Évidemment, fidèle à l’idée de cette liberté dont tu te revendiques, fidèle à ton désir d’indépendance, tu refuseras également et tant que tu pourras d’être uniquement l’aliéné des préjugés, croyances et autres convictions diverses qui remplissent ton esprit. C’est oublié un peu vite qu’en sortant du ventre de ta mère, tu ne savais même pas qui était cette mère dont tu réclames à présent, qui était ton père, ce qu’était la mort, ce qu’était la vie... que tu existais.... Tu es le fruit d’une mécanique psychique, conditionnement inéluctable induit, contrôlé et encadré par les valeurs de la société où tu as grandi. Dieu, Charlemagne, la Normandie et la Belgique, tout cela te fut enseigné... ainsi que le respect, l’idée de liberté, la propriété et de tout ce qui s’agite encore aujourd’hui dans ton esprit. Si malgré ces quelques constats tu te penses toujours un être libre, dis-moi de quoi, dis-moi comment car tu m’intrigues mon cher ami ?
 
Pour ma part, je nous perçois plutôt comme les esclaves de ce qui fut notre long conditionnement, une domestication à coup de récompenses et de punitions, sous le contrôle de ceux et celles chargés de faire appliquer les diverses directives des « pouvoirs » en place.

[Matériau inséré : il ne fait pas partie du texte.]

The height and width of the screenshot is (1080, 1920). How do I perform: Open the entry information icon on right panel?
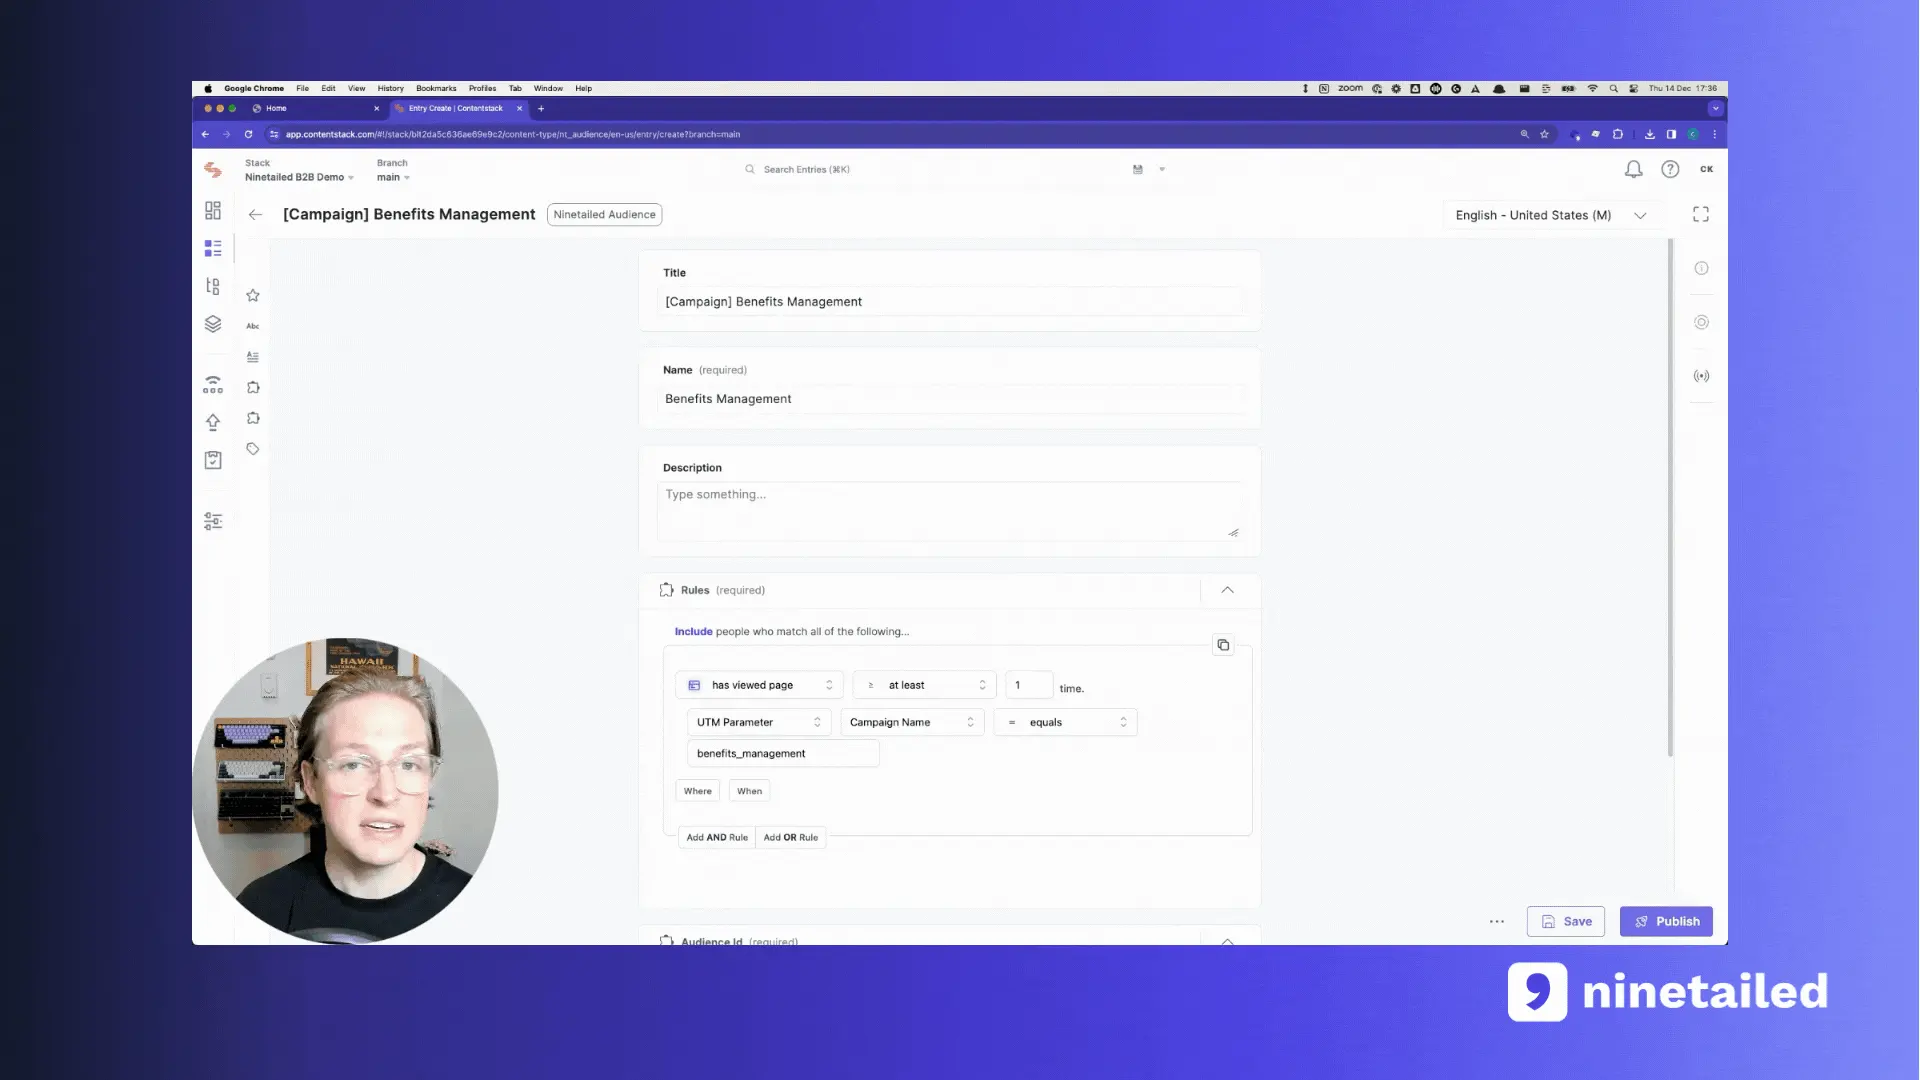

Ces « pouvoirs », ces quelques-uns et quelques-unes ayant la mainmise sur notre présent, parents, politiques, financiers, ont tout fait pour dorer notre cage, notre train, notre wagon, pour l’embellir afin de conserver leur puissance illusoire sur ces voies qu’ils nous permettraient de prendre ou non, « puissance  illusoire » car ne durant qu’un temps, « puissance illusoire » car totalement impuissante face à la mort qui inexorablement les emportera tous et toutes, rendant ainsi vains et futiles ces vies qui furent les leurs. Néanmoins il s’agira pour eux de rendre attrayante notre société afin que nous ayons envie d’en faire partie et non pas de la détruire. Nous alléchant à l’aide de parures et de dorures, nous n’en deviendrions alors que plus dociles, domesticables et manipulables si les circonstances l’exigeaient. A l’aide de paillettes, tout fut alors mis en œuvre pour continuer à détourner notre attention de l’essentiel. Voici ce qu’est, entre autre, la société de consommation, le capitalisme et toutes ses dérives. Certes les systèmes totalitaires, qu’ils soient politiquement idéologiques ou religieux, ne valent pas mieux dans mon regard. Cependant, quel que soit le système, la société, la culture, le pays, la région, il ne faut surtout pas que nous réalisions que nous sommes à vie dans une gare, sous son hall, construit, inventé et maintenu de toute pièce par nos seuls soins, avec uniquement pour avenir des voies déjà pensées à seul fin de voyages élaborés de longue date, avant même que nous ne naissions.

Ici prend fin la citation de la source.